Что ей стоило по-другому реагировать?

Видимо, в какой-то момент у меня крыша засвистела просто. И очнулся уже, лапая Эллу в баре.

Весело было.

Идиот!

Веселился и знать не знал, что меня ждет потом.

Я ведь уходил из семьи, что вроде бы вид хотел сохранить общей благонадёжности.

А по факту.

А по факту до меня через полгода только дошло какие слезы были у Алёны, как она давилась болью, каждый раз появляясь рядом со мной, а этого было не избежать, то решали, что и как будет делиться, то из-за детей контактировали, то вот вещи забрать, то привезти.

Зато Элла одолжение не делала, зато Элла была счастлива, радовалась, хлопала в ладоши. Все, что я не сказал бы, все было замечательно, все, что я не сделал, все было идеально, только Алёне было все не идеально.

За столько лет брака не услышал от неё ни разу: ‹ я так тобой горжусь». Ни разу ведь не сказала мне и не сделала ничего такого, чтобы я видел, что помимо её высокомерной холодности, она действительно что-то большее испытывала ко мне.

— Нет, это неправильно, всему есть место и время... — У Алёны место и время говорить о чувствах было только в самом начале брака, пока молодая была, а потом год за годом, год за годом, дети и все как-то сошло на нет. Уже и не стоит рассказывать мужу о том, что он самый лучший, о том, что он обязательно победит, зачем? Он и так победит:

И вот была во всей этой её холодности какая-то нота обесценивания меня, что, уходя, я злился.

Злой был, как собака, потому что хотел услышать другое, когда говорил, что у меня другая есть и беременна.

Хотел услышать, что Альберт, ты чокнулся, какая другая, я тебя люблю. Я люблю тебя сильнее жизни.

А Алена только кивала. И плакала. Но ведь ни разу искренне не сказала, что ей больно, ни разу ведь не призналась, а я как будто бы психопат, только сильнее и сильнее старался уколоть, чтобы наконец-таки показала, что нужен был.

А я ей не нужен был.

В начале да, когда дети маленькие, когда только семья строится, конечно, нужен.

Одному тяжело, поодиночке, в принципе, в молодости тяжело, вдвоём, уже как-то легче. Вдвоём можно и квартиру снимать. И детей растить. А по одному.

Одна она бы не съехала никогда от родителей, потому что хорошая воспитанная девочка. По одному было проблемно. И вот получается так, что пока молодые, пока выживали, все было хорошо, а потом зачем выживать? Потом же все и так есть. Ну и что, что мужу последний раз говорила о том, что он самый лучший было в черт пойми каком лохматом году.

Уходя, бесновался, а сейчас, поняв, что он натворил, что посмел против её воли, наплевав на её слезы, наплевав на её всхлипы, взять и испаскудить то, что святого осталось в её душе.

Сейчас понимал, что лучше бы сдох от этого чертового удара старой винтажной лампой по голове.

Но я не сдох.

Я должен был как-то дальше разруливать ситуацию.

45.

Альберт

Гордей приехал на третий день после того, как я вышел из больницы.

Й, да и что я там вышел из больницы, прокапали химчисткой, и все на этом. И сын приехал, долго смотрел на меня исподлобья, казалось, как будто бы осуждает.

Да нет, не казалось, осуждал, вёл себя демонстративно холодно и не вызывал трепет у него не мой взгляд. Не то, что я все-таки отец и владелец компании. Нет, нет, нет. Гордей сейчас смотрел на меня как на соперника, и во взгляде этом я видел себя. Того самого, который мог горло перегрызть оппоненту.

— Ты бы хоть извинился. — Произнёс сын, садясь в кресло напротив.

— За что? — я отодвинул бутылку и стукнул донышком по столу.

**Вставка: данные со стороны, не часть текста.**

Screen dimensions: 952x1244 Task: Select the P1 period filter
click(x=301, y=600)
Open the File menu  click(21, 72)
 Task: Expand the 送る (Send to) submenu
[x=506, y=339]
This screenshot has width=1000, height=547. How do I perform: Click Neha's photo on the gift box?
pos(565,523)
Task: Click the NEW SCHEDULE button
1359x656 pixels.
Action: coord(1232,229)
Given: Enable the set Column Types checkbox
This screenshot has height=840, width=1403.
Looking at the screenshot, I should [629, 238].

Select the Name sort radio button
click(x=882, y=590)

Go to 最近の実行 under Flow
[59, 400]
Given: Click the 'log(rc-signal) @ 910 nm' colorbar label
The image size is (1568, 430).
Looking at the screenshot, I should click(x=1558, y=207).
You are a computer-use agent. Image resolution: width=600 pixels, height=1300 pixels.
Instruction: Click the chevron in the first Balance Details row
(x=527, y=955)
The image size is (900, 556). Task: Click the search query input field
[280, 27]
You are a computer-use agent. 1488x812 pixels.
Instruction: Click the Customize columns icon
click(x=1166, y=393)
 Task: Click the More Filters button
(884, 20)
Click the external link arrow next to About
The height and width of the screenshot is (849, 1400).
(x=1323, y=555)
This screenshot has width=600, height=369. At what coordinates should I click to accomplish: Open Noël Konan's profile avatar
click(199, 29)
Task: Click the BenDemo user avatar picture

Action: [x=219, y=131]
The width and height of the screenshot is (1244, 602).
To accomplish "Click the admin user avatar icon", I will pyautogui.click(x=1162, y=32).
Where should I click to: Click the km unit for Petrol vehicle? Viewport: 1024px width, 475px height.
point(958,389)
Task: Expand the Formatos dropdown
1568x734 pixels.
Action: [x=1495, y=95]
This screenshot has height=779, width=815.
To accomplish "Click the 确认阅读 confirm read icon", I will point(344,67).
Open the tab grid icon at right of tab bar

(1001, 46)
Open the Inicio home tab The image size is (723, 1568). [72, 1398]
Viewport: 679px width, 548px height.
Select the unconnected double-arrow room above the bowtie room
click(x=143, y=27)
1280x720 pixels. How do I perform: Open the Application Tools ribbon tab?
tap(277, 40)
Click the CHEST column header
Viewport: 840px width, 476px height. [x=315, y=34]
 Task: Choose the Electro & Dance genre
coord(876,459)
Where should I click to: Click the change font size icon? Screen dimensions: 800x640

— За все, — ровно таким же тоном, скопировав меня, произнёс Гордей. — Я вообще не представляю какого черта ты так поступил с матерью?

Сердце застучало так громко и больно, что хотелось ребра раскрыть, вытащить этот ненужный орган, который столько проблем мне создавал, и положить в сейф под замок, чтоб никто не мог добраться.

— Тебя это не касается, это дело исключительно меня и матери.

А я понимал, что после такого шкуру с себя спустить хотелось, как я посмел вообще, я ведь даже не помню.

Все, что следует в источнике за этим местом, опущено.